__Passage__:
* * * * *

The official death toll stood at 181 yesterday, but bodies were still being collected and Brumby said it would "exceed 200 deaths."
Of the other five fire sources, four were not suspicious and one was still being investigated. An estimated 60,000 fires burn each year in Australia, most of which are lit accidentally or by lightning strikes or power lines.
Australia's top law officer, federal Attorney General Robert McLelland, said yesterday anyone found guilty of lighting a fire that caused multiple deaths would face life in prison if convicted.
Prime Minister Kevin Rudd told the Seven Network late Tuesday "they should be allowed to rot in jail."
Victoria's Chief Commissioner of police, Christine Nixon, said there had been reports of suspicious behavior amid the destruction.
Residents were allowed to return to Kinglake, about 130 kilometres north of Melbourne, but their progress was slow because emergency workers were still removing burned debris and cutting down trees that appeared ready to fall. Power lines the electricity supply long cut were strewn across some streets.

* * * * *

__Brief__:
Carry the news report on the deadly Australian bushfires forward from its final sentence.

__Data excerpt__:
* * * * *

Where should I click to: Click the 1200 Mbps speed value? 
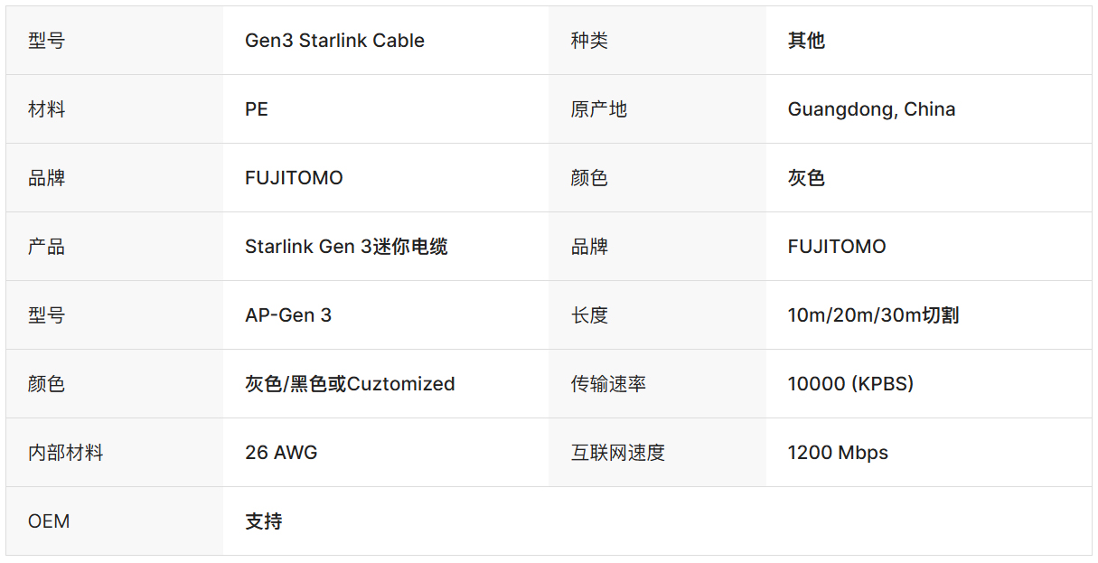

* * * * *

__Response below__:
More information emerged Wednesday indicating just how extreme Saturday's conditions were. The Bureau of Meteorology said Saturday's high temperature of 115 degrees Fahrenheit (46.4 Celsius) in Melbourne shattered the city's record of 114 F set on Jan. 13, 1939 a day known as Black Friday for wildfires that killed 71 people.
Fire authorities said the official tally of houses destroyed was more than 1,000. Some 5,000 people are homeless, and 2,850 square kilometers of land has been scorched.